-- GOAL OF THE EXERCISE --
Rewrite the listing from the line with "Click the Cancel" to the line with "Action: 71,164", swapping "Cancel" for "Close" and leaving everything else as it is.

-- SUPPLIED INFORMATION --
────────

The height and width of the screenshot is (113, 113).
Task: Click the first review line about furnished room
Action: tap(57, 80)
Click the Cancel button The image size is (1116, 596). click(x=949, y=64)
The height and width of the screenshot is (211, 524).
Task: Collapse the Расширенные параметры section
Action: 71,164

────────

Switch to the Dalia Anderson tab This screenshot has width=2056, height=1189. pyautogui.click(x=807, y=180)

────────

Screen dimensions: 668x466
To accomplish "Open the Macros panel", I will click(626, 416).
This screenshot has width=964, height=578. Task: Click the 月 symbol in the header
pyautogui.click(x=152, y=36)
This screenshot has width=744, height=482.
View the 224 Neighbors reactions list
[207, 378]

────────

-- ANSWER FOR THE TASK --
Click the Close button The image size is (1116, 596). click(x=949, y=64)
The height and width of the screenshot is (211, 524).
Task: Collapse the Расширенные параметры section
Action: 71,164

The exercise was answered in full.